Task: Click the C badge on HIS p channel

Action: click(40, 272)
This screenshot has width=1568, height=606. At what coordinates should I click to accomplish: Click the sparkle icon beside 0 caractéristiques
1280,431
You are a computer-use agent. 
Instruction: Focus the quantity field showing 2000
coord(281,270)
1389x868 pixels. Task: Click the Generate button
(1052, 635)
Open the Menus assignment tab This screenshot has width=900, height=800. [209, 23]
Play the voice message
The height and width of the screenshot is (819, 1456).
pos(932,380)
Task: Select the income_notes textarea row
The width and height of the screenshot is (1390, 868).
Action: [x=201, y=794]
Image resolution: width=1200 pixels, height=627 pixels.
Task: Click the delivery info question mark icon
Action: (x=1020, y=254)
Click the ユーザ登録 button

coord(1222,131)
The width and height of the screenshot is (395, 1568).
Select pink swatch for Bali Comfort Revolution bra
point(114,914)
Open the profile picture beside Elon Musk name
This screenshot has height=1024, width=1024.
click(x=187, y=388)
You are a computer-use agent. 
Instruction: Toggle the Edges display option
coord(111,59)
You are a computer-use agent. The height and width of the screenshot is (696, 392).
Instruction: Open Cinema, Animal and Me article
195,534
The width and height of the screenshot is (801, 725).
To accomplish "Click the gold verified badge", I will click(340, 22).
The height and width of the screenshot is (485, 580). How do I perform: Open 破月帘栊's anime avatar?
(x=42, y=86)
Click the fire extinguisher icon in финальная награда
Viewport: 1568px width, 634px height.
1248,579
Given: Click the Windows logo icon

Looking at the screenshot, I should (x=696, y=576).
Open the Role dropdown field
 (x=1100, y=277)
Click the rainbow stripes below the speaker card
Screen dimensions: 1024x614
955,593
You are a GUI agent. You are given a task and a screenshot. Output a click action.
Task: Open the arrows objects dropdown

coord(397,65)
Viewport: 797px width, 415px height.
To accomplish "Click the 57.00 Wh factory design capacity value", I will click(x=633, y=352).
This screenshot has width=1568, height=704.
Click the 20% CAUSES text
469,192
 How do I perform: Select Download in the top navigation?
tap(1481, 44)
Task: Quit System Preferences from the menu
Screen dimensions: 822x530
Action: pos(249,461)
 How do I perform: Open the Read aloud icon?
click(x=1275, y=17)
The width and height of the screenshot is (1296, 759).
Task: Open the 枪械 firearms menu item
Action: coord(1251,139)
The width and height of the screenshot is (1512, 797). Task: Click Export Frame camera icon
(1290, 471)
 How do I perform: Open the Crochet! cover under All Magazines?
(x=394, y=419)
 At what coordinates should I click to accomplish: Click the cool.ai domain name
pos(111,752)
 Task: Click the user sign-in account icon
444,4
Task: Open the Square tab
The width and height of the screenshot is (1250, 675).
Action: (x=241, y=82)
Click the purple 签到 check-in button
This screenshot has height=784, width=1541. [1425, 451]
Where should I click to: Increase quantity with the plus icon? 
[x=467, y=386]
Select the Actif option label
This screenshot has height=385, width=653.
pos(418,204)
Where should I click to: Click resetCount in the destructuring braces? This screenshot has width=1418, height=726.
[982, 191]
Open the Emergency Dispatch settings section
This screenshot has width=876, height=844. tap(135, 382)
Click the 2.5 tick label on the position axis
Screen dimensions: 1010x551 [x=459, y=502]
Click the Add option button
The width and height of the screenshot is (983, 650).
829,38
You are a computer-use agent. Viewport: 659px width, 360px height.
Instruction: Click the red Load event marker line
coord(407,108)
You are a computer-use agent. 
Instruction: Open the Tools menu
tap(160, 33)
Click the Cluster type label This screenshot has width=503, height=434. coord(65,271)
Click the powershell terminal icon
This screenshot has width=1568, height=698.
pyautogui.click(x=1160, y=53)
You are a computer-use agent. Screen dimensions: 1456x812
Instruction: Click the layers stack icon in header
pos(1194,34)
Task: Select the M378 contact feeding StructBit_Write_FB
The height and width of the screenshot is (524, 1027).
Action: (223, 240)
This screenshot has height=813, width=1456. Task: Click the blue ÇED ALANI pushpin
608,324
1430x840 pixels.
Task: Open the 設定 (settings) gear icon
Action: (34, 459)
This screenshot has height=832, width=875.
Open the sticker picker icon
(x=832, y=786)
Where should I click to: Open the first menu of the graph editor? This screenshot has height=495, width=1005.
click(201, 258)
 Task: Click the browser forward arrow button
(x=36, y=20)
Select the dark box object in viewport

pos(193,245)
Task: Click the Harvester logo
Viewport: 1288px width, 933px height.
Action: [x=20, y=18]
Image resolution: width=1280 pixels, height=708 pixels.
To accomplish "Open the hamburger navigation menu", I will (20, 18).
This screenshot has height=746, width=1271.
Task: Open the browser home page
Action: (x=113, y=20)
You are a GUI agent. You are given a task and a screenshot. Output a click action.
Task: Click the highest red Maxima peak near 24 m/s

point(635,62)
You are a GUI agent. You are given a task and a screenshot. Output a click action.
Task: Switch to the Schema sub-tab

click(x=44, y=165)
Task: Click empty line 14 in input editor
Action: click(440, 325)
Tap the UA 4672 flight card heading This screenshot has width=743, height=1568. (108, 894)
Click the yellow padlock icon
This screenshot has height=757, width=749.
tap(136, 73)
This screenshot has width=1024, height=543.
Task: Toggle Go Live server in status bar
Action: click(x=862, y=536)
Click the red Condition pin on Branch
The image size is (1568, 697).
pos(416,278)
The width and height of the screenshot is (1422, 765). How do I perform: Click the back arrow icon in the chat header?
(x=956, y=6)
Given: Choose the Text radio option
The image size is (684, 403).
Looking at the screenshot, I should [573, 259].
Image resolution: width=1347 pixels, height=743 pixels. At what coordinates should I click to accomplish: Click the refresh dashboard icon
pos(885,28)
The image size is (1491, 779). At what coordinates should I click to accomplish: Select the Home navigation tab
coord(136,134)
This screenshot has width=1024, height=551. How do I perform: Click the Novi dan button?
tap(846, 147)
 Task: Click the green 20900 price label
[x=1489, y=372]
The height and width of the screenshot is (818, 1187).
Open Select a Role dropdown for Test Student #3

■ What to work on: Lay out all of the lines above as a Markdown table with the columns "No." and "Entry". Number each line in order and skip the blank ones.

■ Final answer:
| No. | Entry |
|---|---|
| 1 | Task: Click the C badge on HIS p channel |
| 2 | Action: click(40, 272) |
| 3 | This screenshot has width=1568, height=606. At what coordinates should I click to accomplish: Click the sparkle icon beside 0 caractéristiques |
| 4 | 1280,431 |
| 5 | You are a computer-use agent.  |
| 6 | Instruction: Focus the quantity field showing 2000 |
| 7 | coord(281,270) |
| 8 | 1389x868 pixels. Task: Click the Generate button |
| 9 | (1052, 635) |
| 10 | Open the Menus assignment tab This screenshot has width=900, height=800. [209, 23] |
| 11 | Play the voice message |
| 12 | The height and width of the screenshot is (819, 1456). |
| 13 | pos(932,380) |
| 14 | Task: Select the income_notes textarea row |
| 15 | The width and height of the screenshot is (1390, 868). |
| 16 | Action: [x=201, y=794] |
| 17 | Image resolution: width=1200 pixels, height=627 pixels. |
| 18 | Task: Click the delivery info question mark icon |
| 19 | Action: (x=1020, y=254) |
| 20 | Click the ユーザ登録 button |
| 21 | coord(1222,131) |
| 22 | The width and height of the screenshot is (395, 1568). |
| 23 | Select pink swatch for Bali Comfort Revolution bra |
| 24 | point(114,914) |
| 25 | Open the profile picture beside Elon Musk name |
| 26 | This screenshot has height=1024, width=1024. |
| 27 | click(x=187, y=388) |
| 28 | You are a computer-use agent.  |
| 29 | Instruction: Toggle the Edges display option |
| 30 | coord(111,59) |
| 31 | You are a computer-use agent. The height and width of the screenshot is (696, 392). |
| 32 | Instruction: Open Cinema, Animal and Me article |
| 33 | 195,534 |
| 34 | The width and height of the screenshot is (801, 725). |
| 35 | To accomplish "Click the gold verified badge", I will click(340, 22). |
| 36 | The height and width of the screenshot is (485, 580). How do I perform: Open 破月帘栊's anime avatar? |
| 37 | (x=42, y=86) |
| 38 | Click the fire extinguisher icon in финальная награда |
| 39 | Viewport: 1568px width, 634px height. |
| 40 | 1248,579 |
| 41 | Given: Click the Windows logo icon |
| 42 | Looking at the screenshot, I should (x=696, y=576). |
| 43 | Open the Role dropdown field |
| 44 |  (x=1100, y=277) |
| 45 | Click the rainbow stripes below the speaker card |
| 46 | Screen dimensions: 1024x614 |
| 47 | 955,593 |
| 48 | You are a GUI agent. You are given a task and a screenshot. Output a click action. |
| 49 | Task: Open the arrows objects dropdown |
| 50 | coord(397,65) |
| 51 | Viewport: 797px width, 415px height. |
| 52 | To accomplish "Click the 57.00 Wh factory design capacity value", I will click(x=633, y=352). |
| 53 | This screenshot has width=1568, height=704. |
| 54 | Click the 20% CAUSES text |
| 55 | 469,192 |
| 56 |  How do I perform: Select Download in the top navigation? |
| 57 | tap(1481, 44) |
| 58 | Task: Quit System Preferences from the menu |
| 59 | Screen dimensions: 822x530 |
| 60 | Action: pos(249,461) |
| 61 |  How do I perform: Open the Read aloud icon? |
| 62 | click(x=1275, y=17) |
| 63 | The width and height of the screenshot is (1296, 759). |
| 64 | Task: Open the 枪械 firearms menu item |
| 65 | Action: coord(1251,139) |
| 66 | The width and height of the screenshot is (1512, 797). Task: Click Export Frame camera icon |
| 67 | (1290, 471) |
| 68 |  How do I perform: Open the Crochet! cover under All Magazines? |
| 69 | (x=394, y=419) |
| 70 |  At what coordinates should I click to accomplish: Click the cool.ai domain name |
| 71 | pos(111,752) |
| 72 |  Task: Click the user sign-in account icon |
| 73 | 444,4 |
| 74 | Task: Open the Square tab |
| 75 | The width and height of the screenshot is (1250, 675). |
| 76 | Action: (x=241, y=82) |
| 77 | Click the purple 签到 check-in button |
| 78 | This screenshot has height=784, width=1541. [1425, 451] |
| 79 | Where should I click to: Increase quantity with the plus icon?  |
| 80 | [x=467, y=386] |
| 81 | Select the Actif option label |
| 82 | This screenshot has height=385, width=653. |
| 83 | pos(418,204) |
| 84 | Where should I click to: Click resetCount in the destructuring braces? This screenshot has width=1418, height=726. |
| 85 | [982, 191] |
| 86 | Open the Emergency Dispatch settings section |
| 87 | This screenshot has width=876, height=844. tap(135, 382) |
| 88 | Click the 2.5 tick label on the position axis |
| 89 | Screen dimensions: 1010x551 [x=459, y=502] |
| 90 | Click the Add option button |
| 91 | The width and height of the screenshot is (983, 650). |
| 92 | 829,38 |
| 93 | You are a computer-use agent. Viewport: 659px width, 360px height. |
| 94 | Instruction: Click the red Load event marker line |
| 95 | coord(407,108) |
| 96 | You are a computer-use agent.  |
| 97 | Instruction: Open the Tools menu |
| 98 | tap(160, 33) |
| 99 | Click the Cluster type label This screenshot has width=503, height=434. coord(65,271) |
| 100 | Click the powershell terminal icon |
| 101 | This screenshot has width=1568, height=698. |
| 102 | pyautogui.click(x=1160, y=53) |
| 103 | You are a computer-use agent. Screen dimensions: 1456x812 |
| 104 | Instruction: Click the layers stack icon in header |
| 105 | pos(1194,34) |
| 106 | Task: Select the M378 contact feeding StructBit_Write_FB |
| 107 | The height and width of the screenshot is (524, 1027). |
| 108 | Action: (223, 240) |
| 109 | This screenshot has height=813, width=1456. Task: Click the blue ÇED ALANI pushpin |
| 110 | 608,324 |
| 111 | 1430x840 pixels. |
| 112 | Task: Open the 設定 (settings) gear icon |
| 113 | Action: (34, 459) |
| 114 | This screenshot has height=832, width=875. |
| 115 | Open the sticker picker icon |
| 116 | (x=832, y=786) |
| 117 | Where should I click to: Open the first menu of the graph editor? This screenshot has height=495, width=1005. |
| 118 | click(201, 258) |
| 119 |  Task: Click the browser forward arrow button |
| 120 | (x=36, y=20) |
| 121 | Select the dark box object in viewport |
| 122 | pos(193,245) |
| 123 | Task: Click the Harvester logo |
| 124 | Viewport: 1288px width, 933px height. |
| 125 | Action: [x=20, y=18] |
| 126 | Image resolution: width=1280 pixels, height=708 pixels. |
| 127 | To accomplish "Open the hamburger navigation menu", I will (20, 18). |
| 128 | This screenshot has height=746, width=1271. |
| 129 | Task: Open the browser home page |
| 130 | Action: (x=113, y=20) |
| 131 | You are a GUI agent. You are given a task and a screenshot. Output a click action. |
| 132 | Task: Click the highest red Maxima peak near 24 m/s |
| 133 | point(635,62) |
| 134 | You are a GUI agent. You are given a task and a screenshot. Output a click action. |
| 135 | Task: Switch to the Schema sub-tab |
| 136 | click(x=44, y=165) |
| 137 | Task: Click empty line 14 in input editor |
| 138 | Action: click(440, 325) |
| 139 | Tap the UA 4672 flight card heading This screenshot has width=743, height=1568. (108, 894) |
| 140 | Click the yellow padlock icon |
| 141 | This screenshot has height=757, width=749. |
| 142 | tap(136, 73) |
| 143 | This screenshot has width=1024, height=543. |
| 144 | Task: Toggle Go Live server in status bar |
| 145 | Action: click(x=862, y=536) |
| 146 | Click the red Condition pin on Branch |
| 147 | The image size is (1568, 697). |
| 148 | pos(416,278) |
| 149 | The width and height of the screenshot is (1422, 765). How do I perform: Click the back arrow icon in the chat header? |
| 150 | (x=956, y=6) |
| 151 | Given: Choose the Text radio option |
| 152 | The image size is (684, 403). |
| 153 | Looking at the screenshot, I should [573, 259]. |
| 154 | Image resolution: width=1347 pixels, height=743 pixels. At what coordinates should I click to accomplish: Click the refresh dashboard icon |
| 155 | pos(885,28) |
| 156 | The image size is (1491, 779). At what coordinates should I click to accomplish: Select the Home navigation tab |
| 157 | coord(136,134) |
| 158 | This screenshot has width=1024, height=551. How do I perform: Click the Novi dan button? |
| 159 | tap(846, 147) |
| 160 |  Task: Click the green 20900 price label |
| 161 | [x=1489, y=372] |
| 162 | The height and width of the screenshot is (818, 1187). |
| 163 | Open Select a Role dropdown for Test Student #3 |